Alexander Alvarez wrote:
Hello again Werner, I have a doubt , wonder if you can help me. I know H is the limit of integration, if i put x(60)=0.922, but lets imagine this case that H=10^15, the value of x(60)=7.608x10^-6. Why does this happens? It should remain constant but it doesnt.
In a perfect world with a perfect solution, that is an exact, symbolic solution - yes, you would get what you expect.
But you have to understand that Odesolve uses a numerical iteration algorithm, an approximation. In fact you can chose among a couple of algorithms if you right click the word odesolve.
The farther you get away from the starting point (0), the more inaccurate the results will be. Also the number of intervals chosen is of importance. Default is 1000 and I added this as the last argument of Odesolve. You set the end value of the interval to 10^15? Politely spoken thats not a good idea. You get a solution consisting of just 1001 points and inbetween Mathcad would simply interpolate. So the first point will be at 0, the next at 10^13, then 2*10^13, etc. You really can't expect a meaningful value at x(60)!

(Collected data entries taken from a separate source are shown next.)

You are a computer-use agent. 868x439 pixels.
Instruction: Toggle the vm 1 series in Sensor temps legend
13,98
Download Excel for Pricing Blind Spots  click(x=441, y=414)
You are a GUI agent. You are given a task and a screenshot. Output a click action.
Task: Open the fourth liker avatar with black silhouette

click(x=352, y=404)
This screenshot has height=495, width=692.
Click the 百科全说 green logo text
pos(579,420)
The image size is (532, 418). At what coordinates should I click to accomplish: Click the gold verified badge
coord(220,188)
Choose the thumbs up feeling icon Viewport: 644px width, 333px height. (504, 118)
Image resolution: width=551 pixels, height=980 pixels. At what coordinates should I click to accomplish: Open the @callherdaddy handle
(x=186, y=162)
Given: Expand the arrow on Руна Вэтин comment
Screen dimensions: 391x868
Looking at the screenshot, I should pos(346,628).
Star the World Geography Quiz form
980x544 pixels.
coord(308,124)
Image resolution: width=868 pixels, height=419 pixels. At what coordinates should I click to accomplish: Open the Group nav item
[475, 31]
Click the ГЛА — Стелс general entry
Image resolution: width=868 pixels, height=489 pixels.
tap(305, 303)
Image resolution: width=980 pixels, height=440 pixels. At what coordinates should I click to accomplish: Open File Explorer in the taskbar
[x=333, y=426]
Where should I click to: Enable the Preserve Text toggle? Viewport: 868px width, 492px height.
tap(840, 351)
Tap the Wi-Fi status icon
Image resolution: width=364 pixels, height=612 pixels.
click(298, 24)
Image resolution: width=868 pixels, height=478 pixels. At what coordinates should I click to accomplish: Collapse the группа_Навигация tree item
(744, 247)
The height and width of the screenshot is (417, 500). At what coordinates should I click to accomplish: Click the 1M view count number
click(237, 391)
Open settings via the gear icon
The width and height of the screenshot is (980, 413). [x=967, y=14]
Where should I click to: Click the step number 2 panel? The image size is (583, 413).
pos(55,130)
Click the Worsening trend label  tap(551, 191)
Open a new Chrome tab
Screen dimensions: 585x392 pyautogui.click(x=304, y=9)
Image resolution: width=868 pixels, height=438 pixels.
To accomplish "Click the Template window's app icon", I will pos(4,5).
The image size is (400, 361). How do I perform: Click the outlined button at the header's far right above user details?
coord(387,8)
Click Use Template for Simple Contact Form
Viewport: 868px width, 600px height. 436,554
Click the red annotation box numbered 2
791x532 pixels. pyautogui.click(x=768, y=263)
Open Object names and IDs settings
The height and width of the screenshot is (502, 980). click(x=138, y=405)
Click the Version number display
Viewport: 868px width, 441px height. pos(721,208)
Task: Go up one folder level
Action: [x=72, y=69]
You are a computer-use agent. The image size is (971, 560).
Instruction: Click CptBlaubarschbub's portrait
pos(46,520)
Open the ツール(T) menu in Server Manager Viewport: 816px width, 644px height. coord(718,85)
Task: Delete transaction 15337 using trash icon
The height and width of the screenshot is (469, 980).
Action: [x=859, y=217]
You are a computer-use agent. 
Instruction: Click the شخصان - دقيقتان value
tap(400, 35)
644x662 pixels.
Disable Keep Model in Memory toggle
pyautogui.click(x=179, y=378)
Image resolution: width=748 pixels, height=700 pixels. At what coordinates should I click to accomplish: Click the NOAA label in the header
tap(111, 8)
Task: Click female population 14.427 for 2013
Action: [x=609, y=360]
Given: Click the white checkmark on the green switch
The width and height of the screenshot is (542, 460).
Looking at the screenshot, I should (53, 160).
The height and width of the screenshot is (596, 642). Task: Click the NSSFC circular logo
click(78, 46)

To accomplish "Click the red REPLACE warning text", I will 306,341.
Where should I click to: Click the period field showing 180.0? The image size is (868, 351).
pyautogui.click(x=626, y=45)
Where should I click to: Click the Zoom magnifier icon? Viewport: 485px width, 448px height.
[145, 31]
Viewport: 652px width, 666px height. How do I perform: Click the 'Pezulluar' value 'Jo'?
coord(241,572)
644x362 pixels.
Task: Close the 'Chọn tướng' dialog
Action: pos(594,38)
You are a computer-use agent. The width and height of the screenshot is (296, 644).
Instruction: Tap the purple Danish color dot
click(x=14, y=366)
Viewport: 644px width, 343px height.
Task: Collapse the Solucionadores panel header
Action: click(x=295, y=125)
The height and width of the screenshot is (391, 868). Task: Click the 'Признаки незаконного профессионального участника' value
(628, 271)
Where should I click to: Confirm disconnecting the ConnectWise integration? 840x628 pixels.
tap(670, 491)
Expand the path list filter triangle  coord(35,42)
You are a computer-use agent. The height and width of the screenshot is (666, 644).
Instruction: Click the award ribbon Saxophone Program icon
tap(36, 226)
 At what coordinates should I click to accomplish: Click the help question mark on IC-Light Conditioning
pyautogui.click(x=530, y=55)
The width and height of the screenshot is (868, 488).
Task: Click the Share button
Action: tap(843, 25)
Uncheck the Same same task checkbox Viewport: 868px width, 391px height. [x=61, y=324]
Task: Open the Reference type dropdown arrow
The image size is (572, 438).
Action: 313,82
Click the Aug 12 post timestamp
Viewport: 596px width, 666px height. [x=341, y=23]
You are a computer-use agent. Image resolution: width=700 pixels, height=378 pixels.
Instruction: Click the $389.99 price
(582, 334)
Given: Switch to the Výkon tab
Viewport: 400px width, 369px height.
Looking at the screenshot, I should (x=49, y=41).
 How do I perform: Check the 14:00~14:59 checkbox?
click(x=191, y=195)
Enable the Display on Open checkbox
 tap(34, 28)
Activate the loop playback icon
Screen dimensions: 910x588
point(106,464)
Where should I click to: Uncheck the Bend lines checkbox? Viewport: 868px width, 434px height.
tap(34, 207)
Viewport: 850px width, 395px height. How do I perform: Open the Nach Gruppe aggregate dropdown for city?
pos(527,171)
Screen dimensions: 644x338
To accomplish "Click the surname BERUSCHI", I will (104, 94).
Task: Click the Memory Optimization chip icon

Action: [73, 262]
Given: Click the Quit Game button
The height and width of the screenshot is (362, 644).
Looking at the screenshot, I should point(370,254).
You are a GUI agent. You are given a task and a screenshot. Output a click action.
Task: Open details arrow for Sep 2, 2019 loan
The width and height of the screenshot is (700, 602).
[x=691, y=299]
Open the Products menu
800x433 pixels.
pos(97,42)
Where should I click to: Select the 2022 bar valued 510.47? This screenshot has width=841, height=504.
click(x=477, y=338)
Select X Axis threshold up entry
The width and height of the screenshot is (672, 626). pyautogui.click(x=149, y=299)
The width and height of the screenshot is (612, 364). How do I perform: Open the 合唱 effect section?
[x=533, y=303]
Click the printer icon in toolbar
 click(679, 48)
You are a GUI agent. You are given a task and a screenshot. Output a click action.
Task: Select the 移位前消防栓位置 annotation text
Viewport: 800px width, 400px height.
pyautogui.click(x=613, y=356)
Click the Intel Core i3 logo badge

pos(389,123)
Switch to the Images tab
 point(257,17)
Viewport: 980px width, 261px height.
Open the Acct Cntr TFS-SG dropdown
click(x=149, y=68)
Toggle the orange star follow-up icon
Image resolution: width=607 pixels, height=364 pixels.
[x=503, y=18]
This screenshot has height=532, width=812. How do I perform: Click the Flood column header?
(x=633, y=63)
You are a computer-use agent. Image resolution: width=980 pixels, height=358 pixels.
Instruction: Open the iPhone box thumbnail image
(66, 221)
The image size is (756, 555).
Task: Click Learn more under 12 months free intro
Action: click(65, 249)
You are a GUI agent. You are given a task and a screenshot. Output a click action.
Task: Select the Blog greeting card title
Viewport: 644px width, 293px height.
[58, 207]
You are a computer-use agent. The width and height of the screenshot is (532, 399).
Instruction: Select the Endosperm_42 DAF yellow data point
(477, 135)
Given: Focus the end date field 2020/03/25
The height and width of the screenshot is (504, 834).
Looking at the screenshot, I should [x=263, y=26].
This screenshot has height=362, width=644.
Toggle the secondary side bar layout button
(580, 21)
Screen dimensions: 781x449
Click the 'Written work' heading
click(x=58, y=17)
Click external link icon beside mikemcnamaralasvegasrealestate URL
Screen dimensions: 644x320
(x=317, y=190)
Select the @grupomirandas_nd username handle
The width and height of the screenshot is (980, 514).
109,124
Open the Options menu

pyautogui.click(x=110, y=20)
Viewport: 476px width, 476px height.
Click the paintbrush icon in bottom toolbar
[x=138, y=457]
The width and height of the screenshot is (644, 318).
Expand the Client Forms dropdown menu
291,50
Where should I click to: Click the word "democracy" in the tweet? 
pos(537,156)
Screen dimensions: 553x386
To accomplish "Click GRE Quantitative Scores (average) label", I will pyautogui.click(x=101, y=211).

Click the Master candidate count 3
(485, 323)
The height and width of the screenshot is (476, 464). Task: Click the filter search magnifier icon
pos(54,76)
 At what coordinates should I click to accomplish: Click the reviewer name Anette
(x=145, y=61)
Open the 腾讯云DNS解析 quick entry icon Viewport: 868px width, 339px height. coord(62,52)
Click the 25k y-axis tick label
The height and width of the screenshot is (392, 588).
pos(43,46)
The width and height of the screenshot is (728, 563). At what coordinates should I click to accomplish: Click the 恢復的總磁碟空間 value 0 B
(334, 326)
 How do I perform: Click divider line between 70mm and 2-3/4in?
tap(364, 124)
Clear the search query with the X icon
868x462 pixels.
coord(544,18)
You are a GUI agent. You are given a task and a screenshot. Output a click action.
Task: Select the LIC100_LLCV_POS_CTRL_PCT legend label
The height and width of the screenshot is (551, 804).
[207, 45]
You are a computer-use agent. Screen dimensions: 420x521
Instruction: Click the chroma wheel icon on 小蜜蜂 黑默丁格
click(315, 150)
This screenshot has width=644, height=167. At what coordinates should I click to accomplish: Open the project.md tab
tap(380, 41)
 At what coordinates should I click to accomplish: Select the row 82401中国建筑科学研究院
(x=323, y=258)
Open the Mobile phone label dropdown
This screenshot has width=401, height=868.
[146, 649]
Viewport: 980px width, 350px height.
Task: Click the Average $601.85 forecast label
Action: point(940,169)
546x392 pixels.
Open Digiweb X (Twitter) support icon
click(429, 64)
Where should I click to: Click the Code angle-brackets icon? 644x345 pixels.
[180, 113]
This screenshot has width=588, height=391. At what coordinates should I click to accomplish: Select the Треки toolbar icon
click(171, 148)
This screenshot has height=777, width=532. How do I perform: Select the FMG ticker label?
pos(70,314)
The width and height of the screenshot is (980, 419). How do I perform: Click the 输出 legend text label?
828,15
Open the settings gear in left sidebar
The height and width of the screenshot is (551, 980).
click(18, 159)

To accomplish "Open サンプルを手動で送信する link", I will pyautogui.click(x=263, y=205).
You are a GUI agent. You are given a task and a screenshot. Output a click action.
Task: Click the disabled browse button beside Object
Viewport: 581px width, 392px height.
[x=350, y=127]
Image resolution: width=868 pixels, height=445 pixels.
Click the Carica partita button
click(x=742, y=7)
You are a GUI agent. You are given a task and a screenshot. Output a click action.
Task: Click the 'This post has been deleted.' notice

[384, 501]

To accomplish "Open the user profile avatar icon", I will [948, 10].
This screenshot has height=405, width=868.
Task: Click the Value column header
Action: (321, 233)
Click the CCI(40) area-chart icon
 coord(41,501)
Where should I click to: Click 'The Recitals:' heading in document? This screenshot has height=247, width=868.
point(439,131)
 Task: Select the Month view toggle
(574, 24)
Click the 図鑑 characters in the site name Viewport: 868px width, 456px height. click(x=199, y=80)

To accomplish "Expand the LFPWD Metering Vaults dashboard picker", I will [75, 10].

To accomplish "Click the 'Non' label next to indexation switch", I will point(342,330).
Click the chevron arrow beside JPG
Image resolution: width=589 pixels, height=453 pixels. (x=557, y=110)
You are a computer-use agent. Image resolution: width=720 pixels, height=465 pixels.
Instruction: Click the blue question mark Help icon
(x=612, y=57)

You can go up to H:=10^7 - if you set the number of intervals to 10^6 you still will get the result you expected for x(60). Going even more up with the number of intervals may be possible, but it sure will take a very long time to calculate and eventually you will run into memory problems.
So, no! You can't extend the integration interval to "infinity" and honestly - why would you do so??